■ **Exercise description**: Update the lines below, starting with the line that has "The width and height of the screenshot is (909, 407)." and going on through the line that has "center [476, 153].", by changing "screenshot" to "image" and leaving everything else the same. Leave out the pictures.

[Records drawn from a dataset]
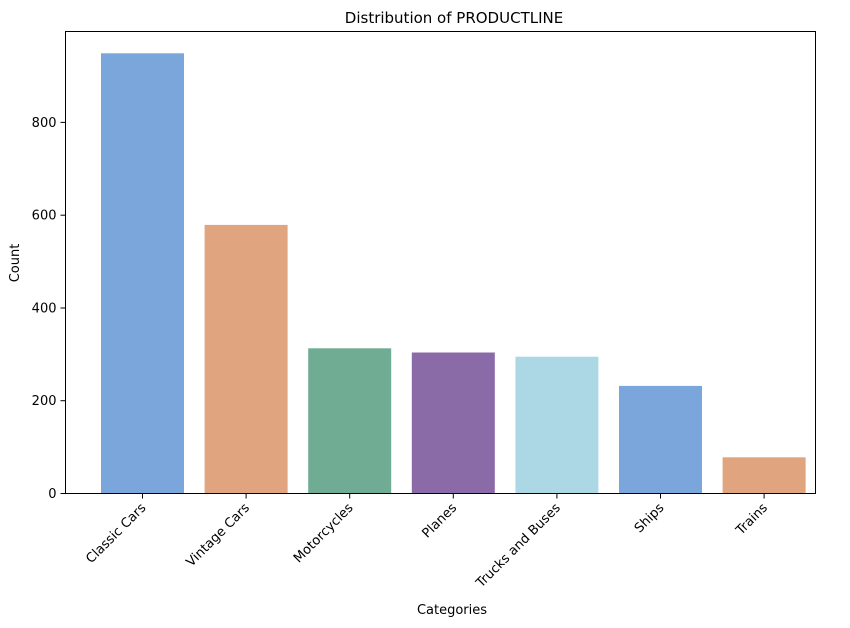  Describe the element at coordinates (452, 610) in the screenshot. I see `x-axis-label: Categories` at that location.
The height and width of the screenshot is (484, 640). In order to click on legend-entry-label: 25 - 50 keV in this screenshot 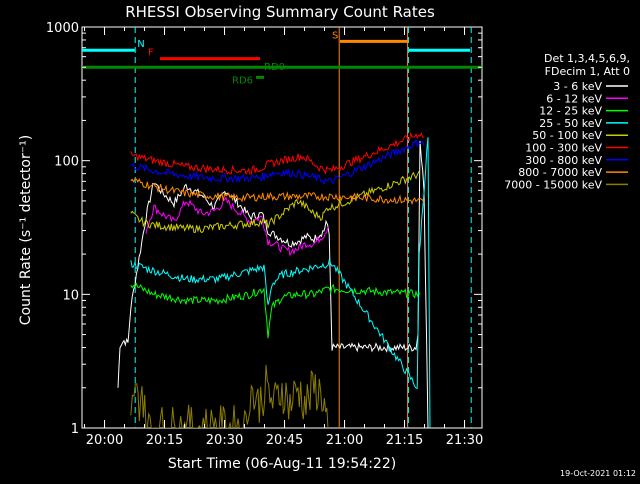, I will do `click(570, 124)`.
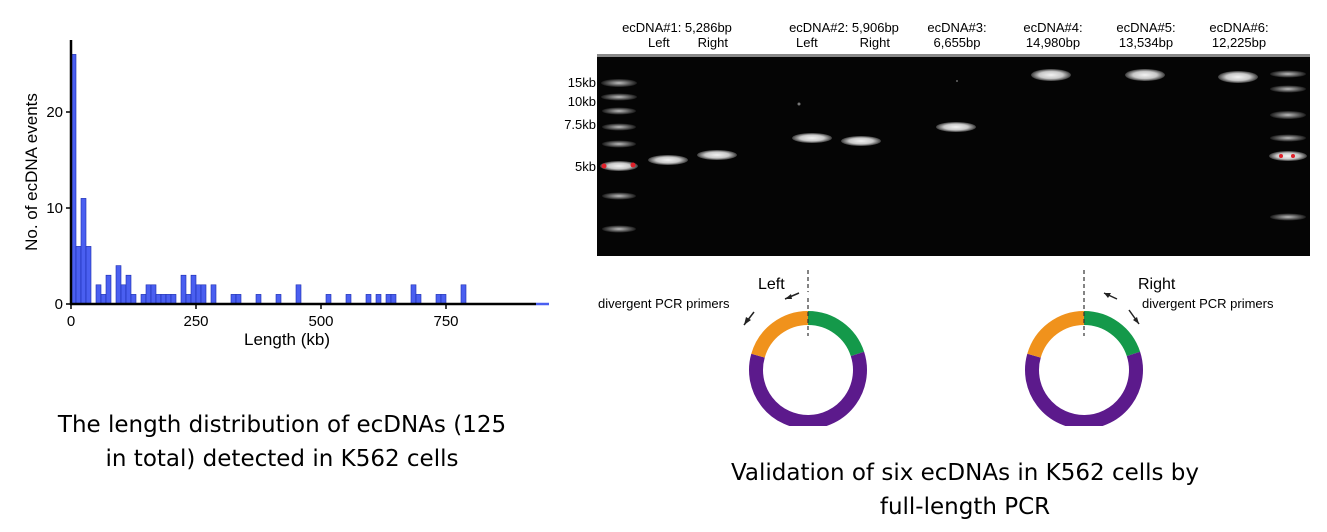 Image resolution: width=1327 pixels, height=532 pixels. I want to click on lane-label-ecdna1: ecDNA#1: 5,286bp Left Right, so click(677, 35).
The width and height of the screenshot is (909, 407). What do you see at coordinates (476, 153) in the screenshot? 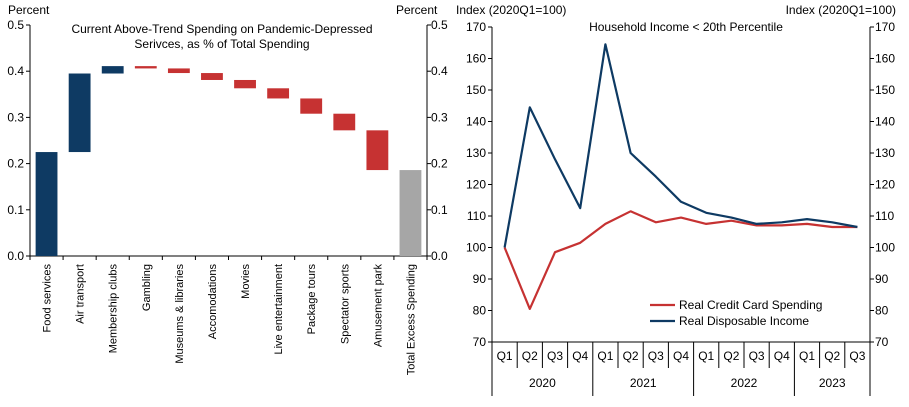
I see `left-tick-label: 130` at bounding box center [476, 153].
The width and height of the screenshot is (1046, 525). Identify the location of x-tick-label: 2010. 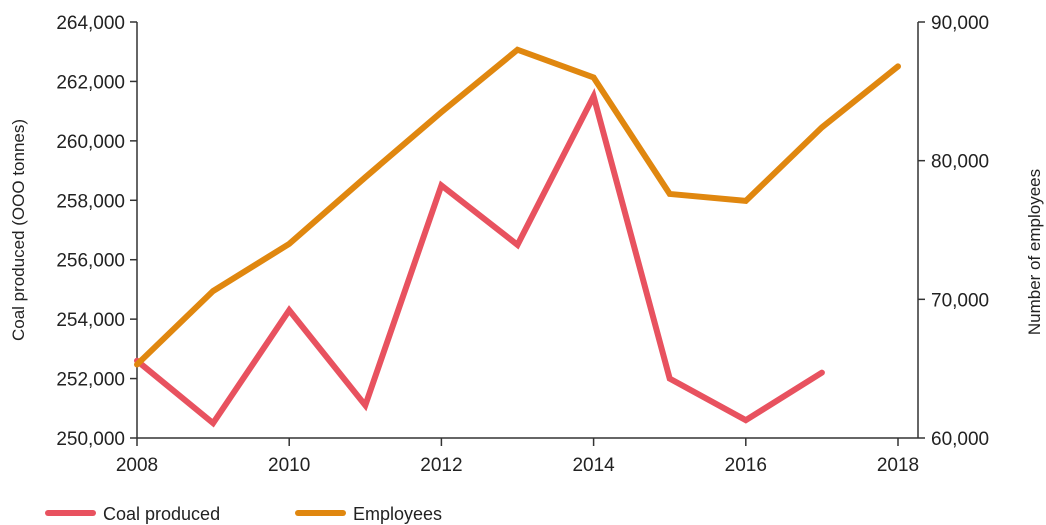
(289, 466).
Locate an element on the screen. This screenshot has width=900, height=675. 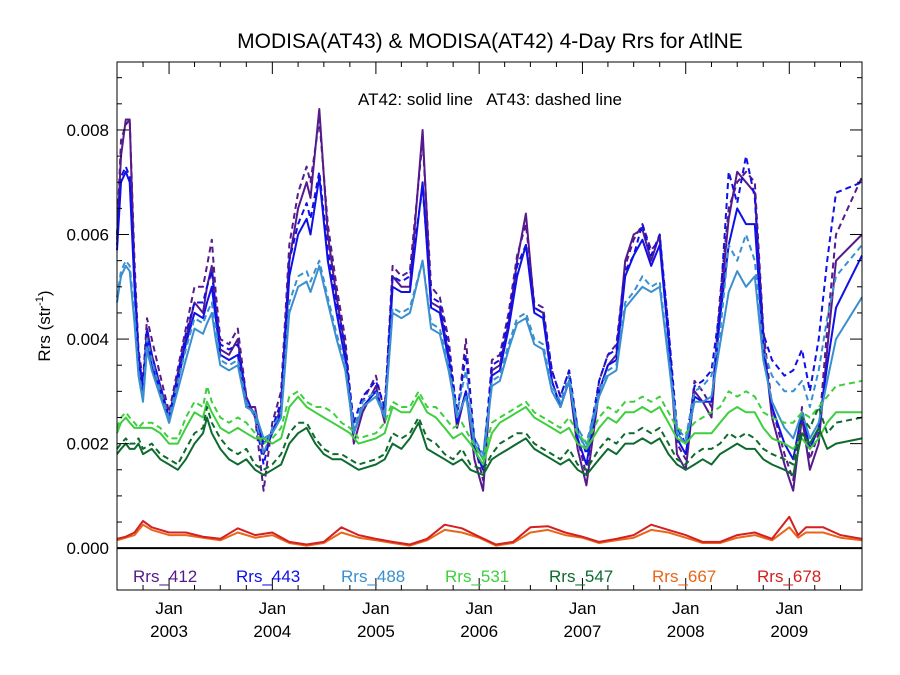
x-tick-year: 2004 is located at coordinates (272, 632).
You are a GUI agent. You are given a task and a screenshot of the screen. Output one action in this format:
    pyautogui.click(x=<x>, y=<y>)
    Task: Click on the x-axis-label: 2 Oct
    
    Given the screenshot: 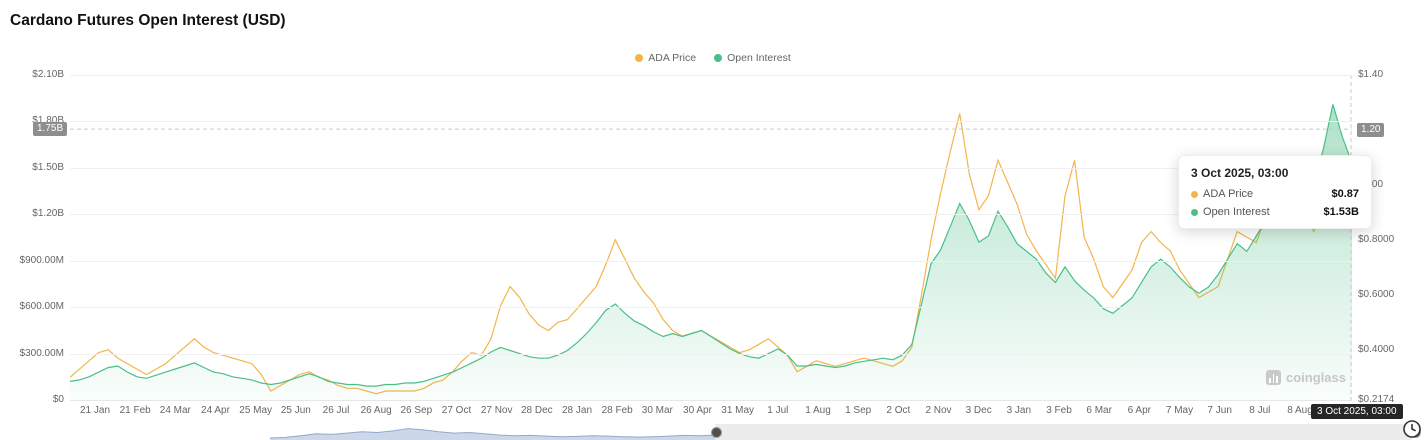 What is the action you would take?
    pyautogui.click(x=898, y=410)
    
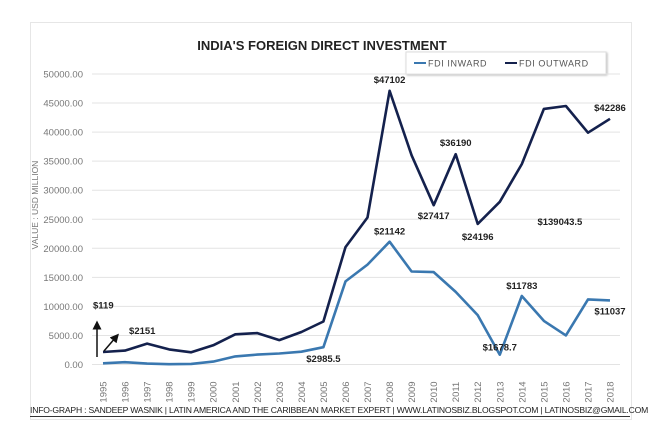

■ **Your response**:
The width and height of the image is (909, 407). What do you see at coordinates (476, 153) in the image? 
I see `left-tick-label: 130` at bounding box center [476, 153].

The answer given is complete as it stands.